NAPLES — Residents got a chance to speak for and against a proposed policy that would allow the Town of Naples to apply people’s property tax payments toward old debts on their business tax account.

However, the tax-payment policy will not be implemented in Naples.

Following the public hearing, the Naples Board of Selectmen killed the proposed policy by tabling it indefinitely.

According to Naples Town Manager John Hawley, the board is considering another way to collect personal property tax in a timelier manner.

“The alternative route” would be for the Town of Naples to require that business owners bring their personal property tax bill balance to zero before receiving an annual business license, he said.

“We would establish a stricter requirement to have a business license,” Hawley said. “The specifics have yet to be ironed out.”

The personal property tax, also called a business equipment tax, is applicable for business owners. It is different than real estate property taxes. During the past year, the town assessor went through the process of updating the business equipment tax accounts. Additionally, over the past few years, the selectmen — as well as residents at selectmen’s meetings — have discussed how to put pressure on business owners who owe past due bills on their personal property tax accounts.

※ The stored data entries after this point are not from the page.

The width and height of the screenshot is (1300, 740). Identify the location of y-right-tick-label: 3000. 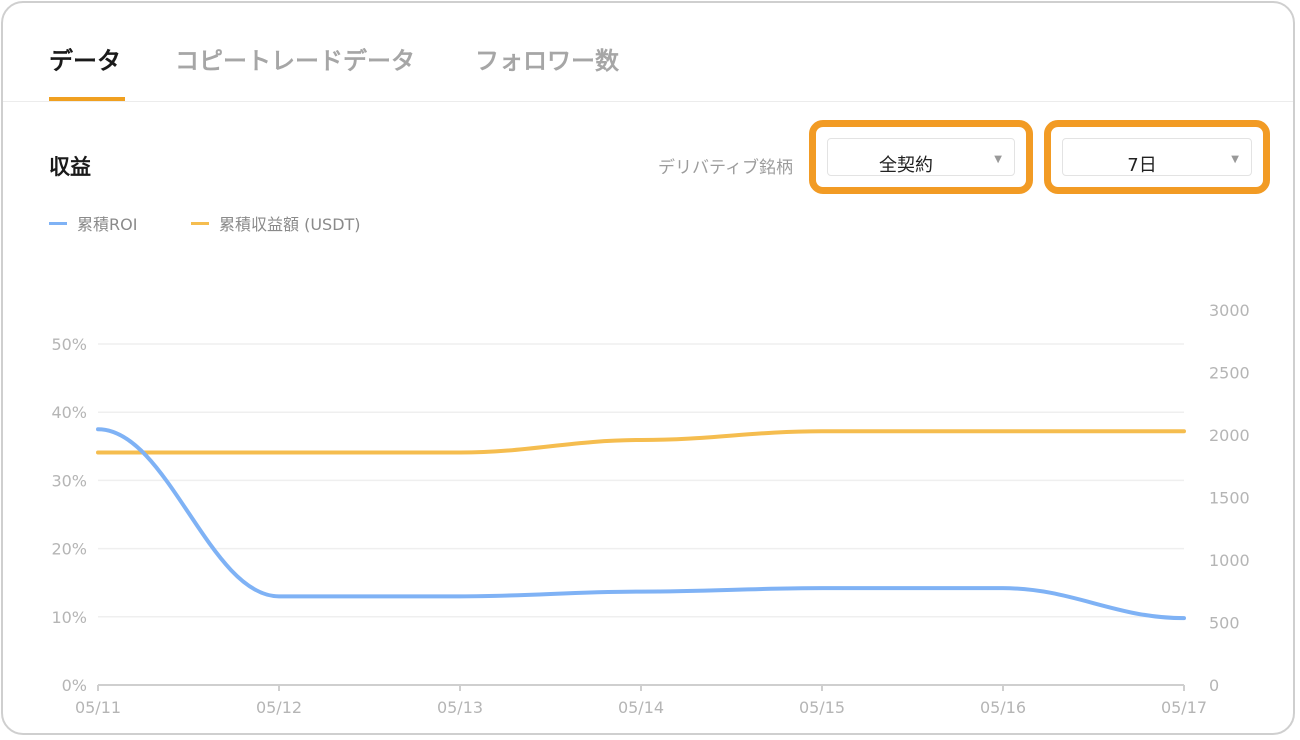
(1230, 310).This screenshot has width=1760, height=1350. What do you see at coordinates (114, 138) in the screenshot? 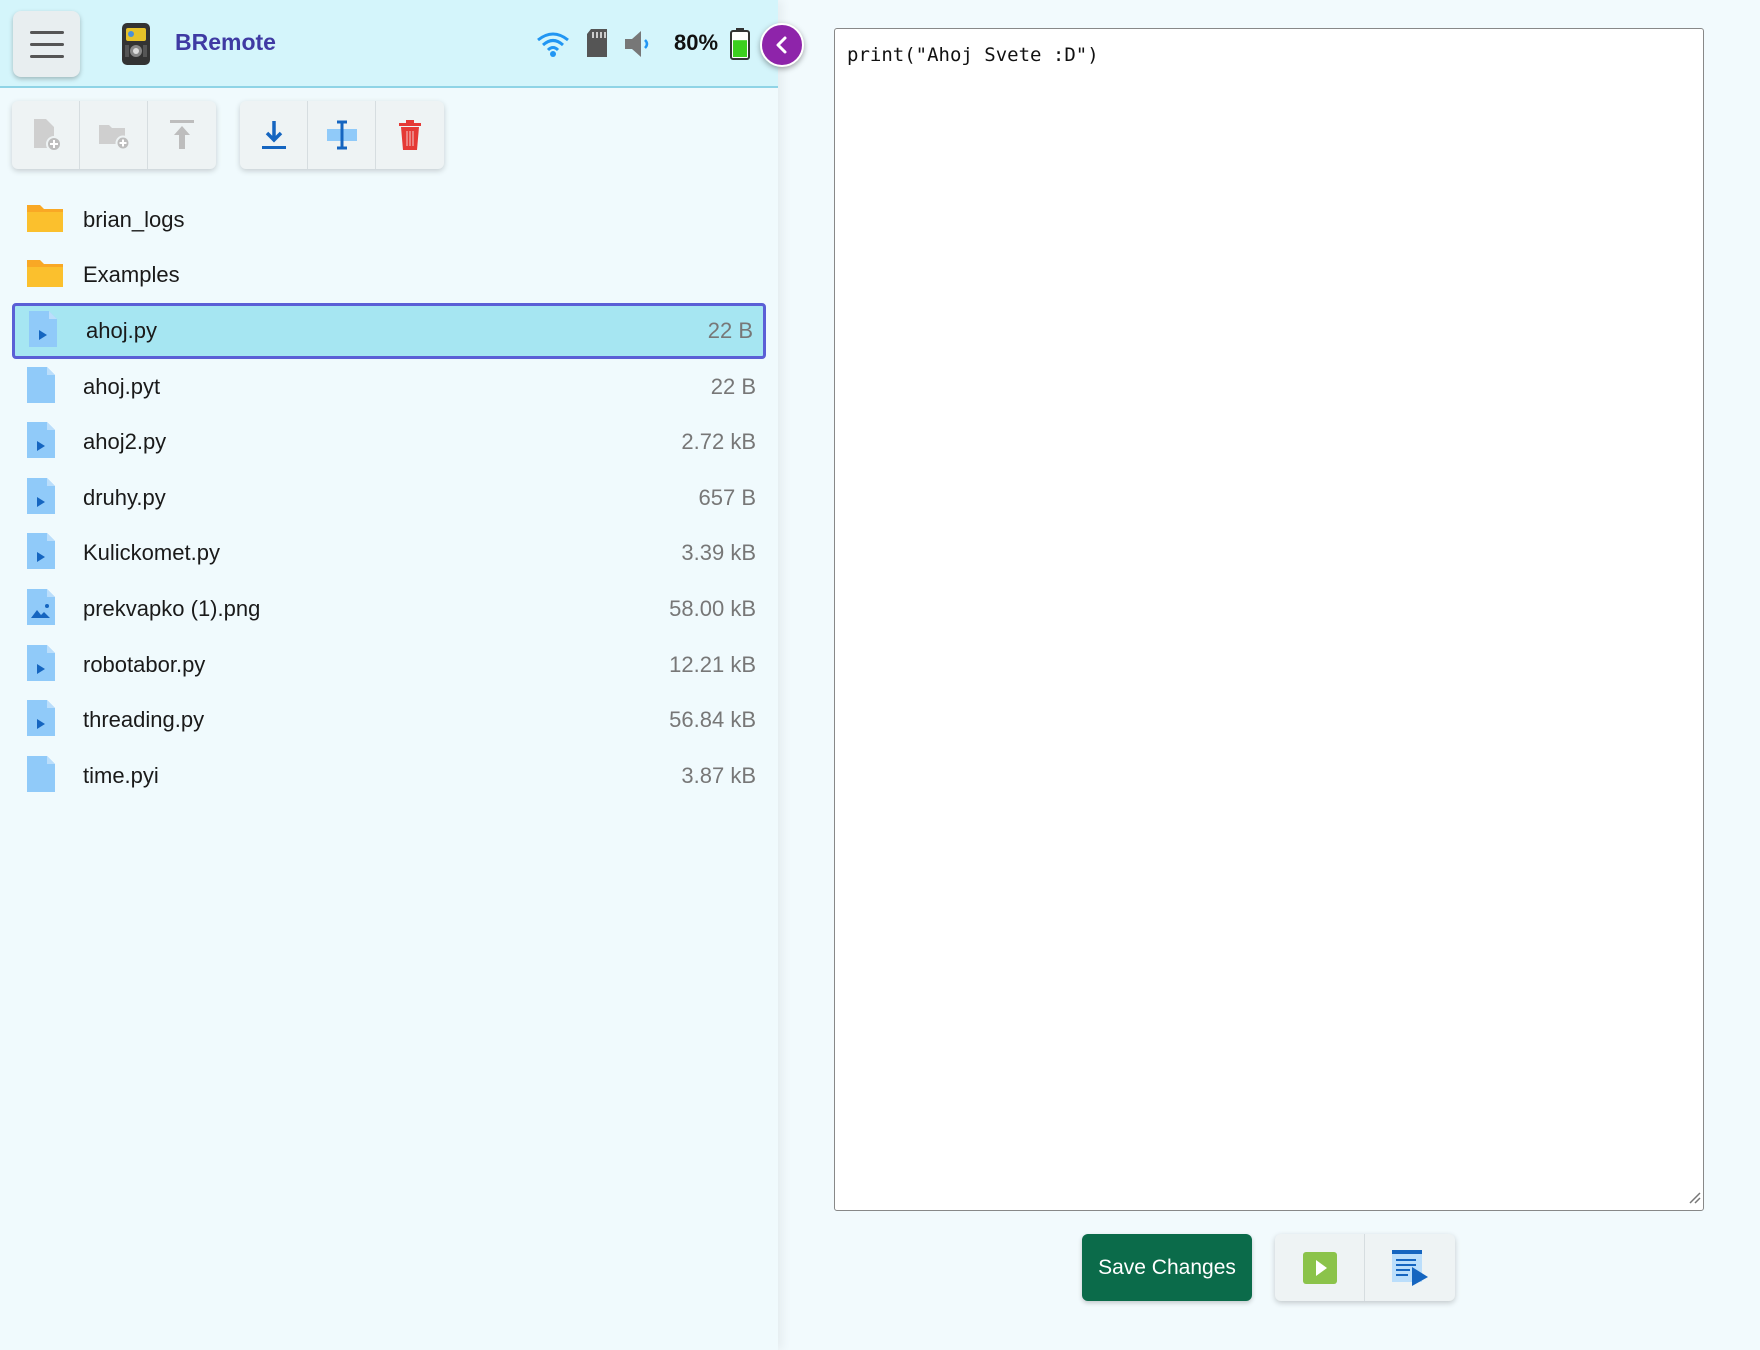
I see `new-folder-icon` at bounding box center [114, 138].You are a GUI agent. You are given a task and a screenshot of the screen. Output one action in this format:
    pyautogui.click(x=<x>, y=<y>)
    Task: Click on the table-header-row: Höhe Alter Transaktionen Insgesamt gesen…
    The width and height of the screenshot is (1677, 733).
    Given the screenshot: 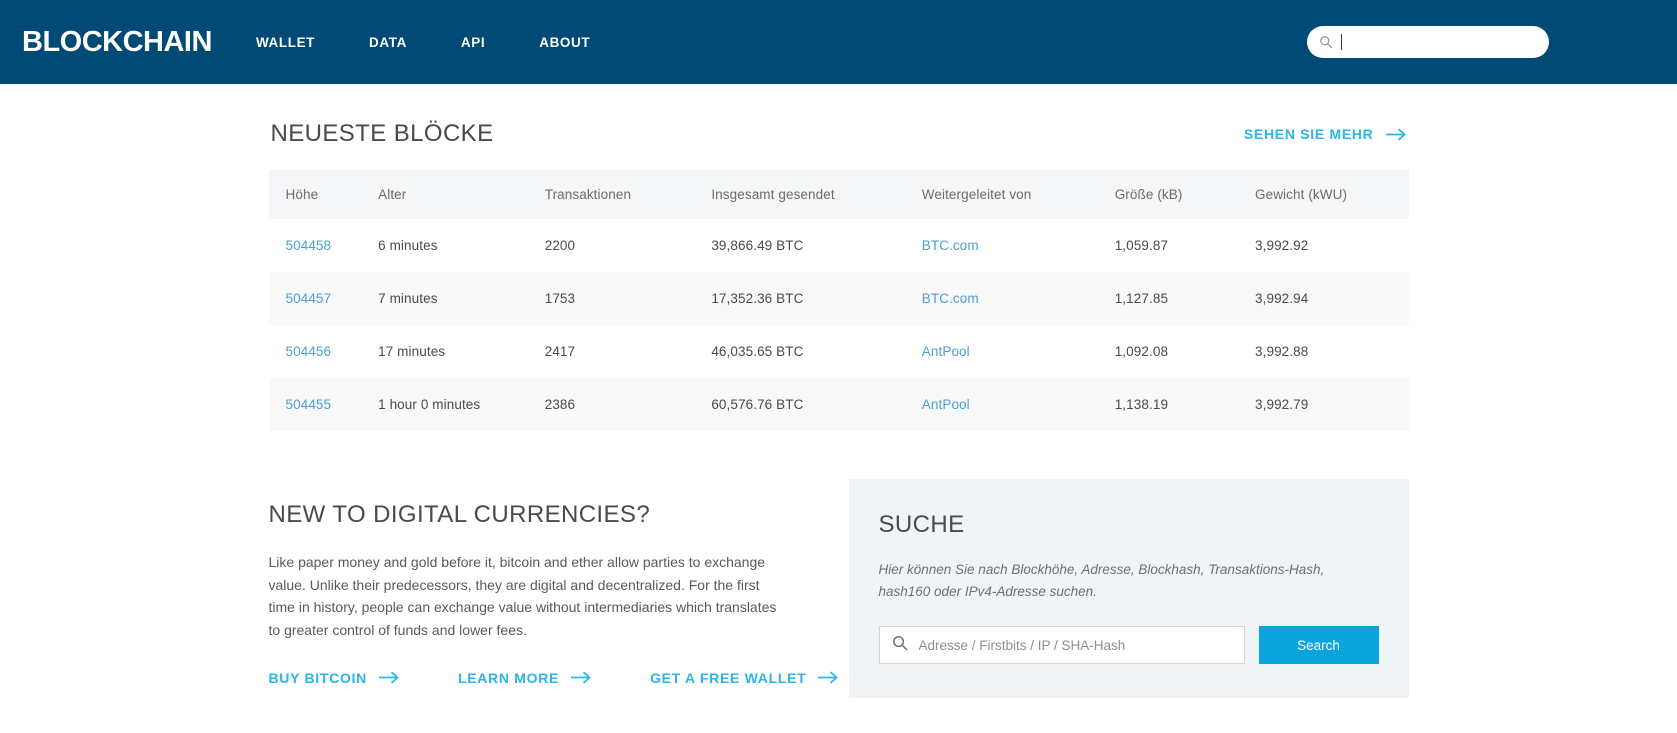 What is the action you would take?
    pyautogui.click(x=838, y=194)
    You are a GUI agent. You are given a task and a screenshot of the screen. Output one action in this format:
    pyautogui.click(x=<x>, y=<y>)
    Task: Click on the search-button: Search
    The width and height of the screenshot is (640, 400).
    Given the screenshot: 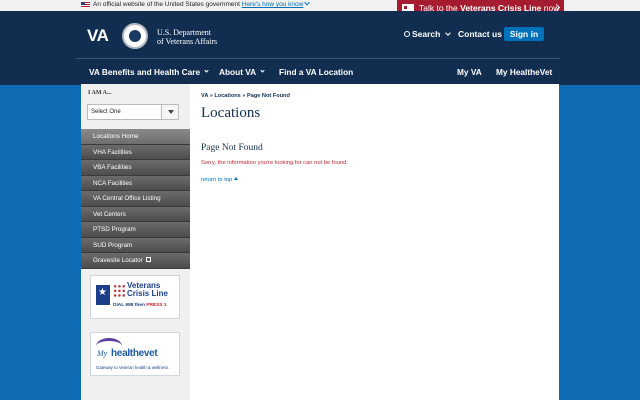 What is the action you would take?
    pyautogui.click(x=428, y=34)
    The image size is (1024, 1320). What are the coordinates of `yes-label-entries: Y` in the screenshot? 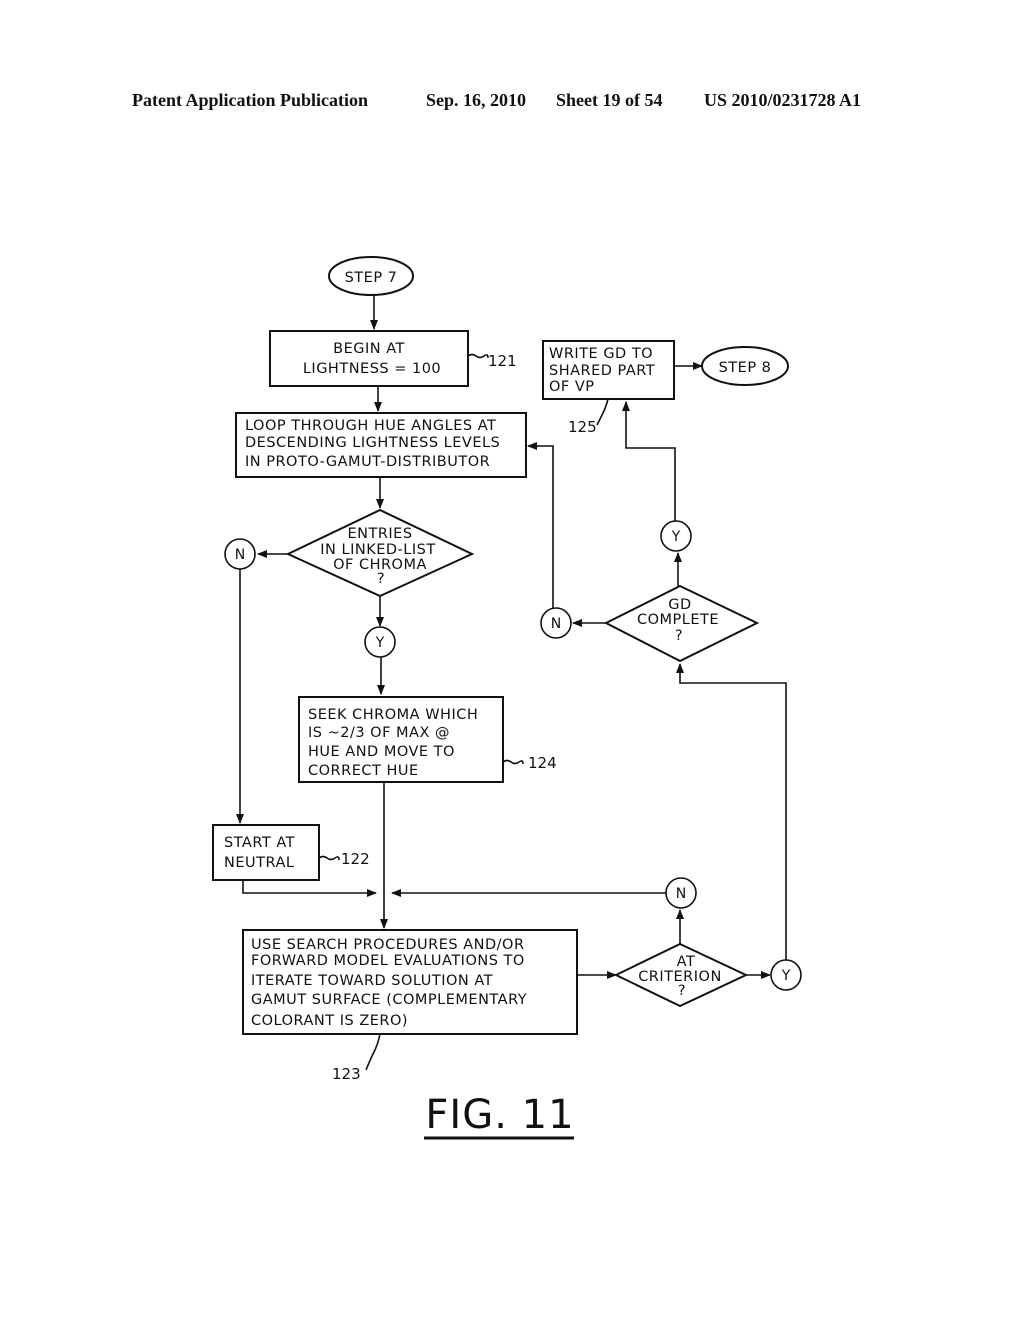 It's located at (380, 643).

The public hearing on the proposed tax-payment policy was held March 26; and it drew a variety of opinions from locals. The selectmen, too, were split on their viewpoints.

Longtime resident Roger Clement, who attends almost every selectmen meeting, testified during the hearing.

“This is disingenuous. The next thing is to take the excise tax and apply it to ‘over there’ or toward what they owe the recreation department,” Clements said.

“I think it is the wrong thing to do — to allocate that money anywhere other than where the taxpayers want it to go,” he said.

A second resident said he agreed with Clements. He said payments should not be applied to any other account than what the taxpayer is trying to pay. He referred to the proposed policy as “underhanded.”

Doug Bogdan also attends many selectmen meetings. In fact, for years, he used to videotape the bimonthly meetings.

“This is a wonderful idea. The town should move in this direction,” Bogdan said.

Later that evening, the personal property tax policy came up on the agenda. First, the board had to vote to withdraw the motion that tabled the agenda item two weeks earlier.

Selectman Rich Cebra has been against the policy from the get-go, saying it takes away resident’s personal freedom to pay their taxes in the order they desire. Cebra did some research, he said.

“I asked people at the law library in Augusta how to read the law,” he said. “It says, ‘may, upon the request of the taxpayer, apply against taxes due on the personal property tax account.’”

His other issue is that the real estate tax account and the personal property tax account would have different numbers.

Chairman Jim Grattelo preceded his comments with, “I would like to weigh in on this.”

“I was in favor. I received phone calls from Roger [Clements] and someone else. They have both persuaded me that if we reinstated vendors’ or business license that could be the mechanism to” collect personal property tax owed to the town, Grattelo said.

After some discussion, the chairman asked, “Can we agree that we should have a mechanism to collect our personal property tax?”

Board members discussed the idea of establishing a town-level business license that must be annually renewed and would be contingent on the business owner being up-to-date on their personal property taxes. The legality of that was talked about.

During a later date, the board discovered it was unlawful for the town to withhold a liquor license until a business pays its personal property taxes — or for any other reason. Municipalities either approve or deny a liquor license based on state law.

However, if a town sets up a municipal-level liquor license, it could deny the license based on nonpayment of personal property tax.

On the other hand, not every business in town relies on a liquor license to operate. So that solution would only apply to a percentage of business owners.

For more than a year, the argument has been that there should be a fair playing field when it comes to paying this tax. It cannot be that some pay and some have outstanding debts that are ignored.

“If we collect from some and not all –— that is immoral. That is immoral,” Grattelo said.

“We have a motion on the floor and it will fail, 2 to 2. Then, let’s table it,” he said.

The board tabled it. Selectman Bob Caron II was absent, which was why the potential of a split vote arose.

According to the auditor who serves the Town of Casco, the personal property tax typically accounts for between 2 and 5% of a town’s tax revenue.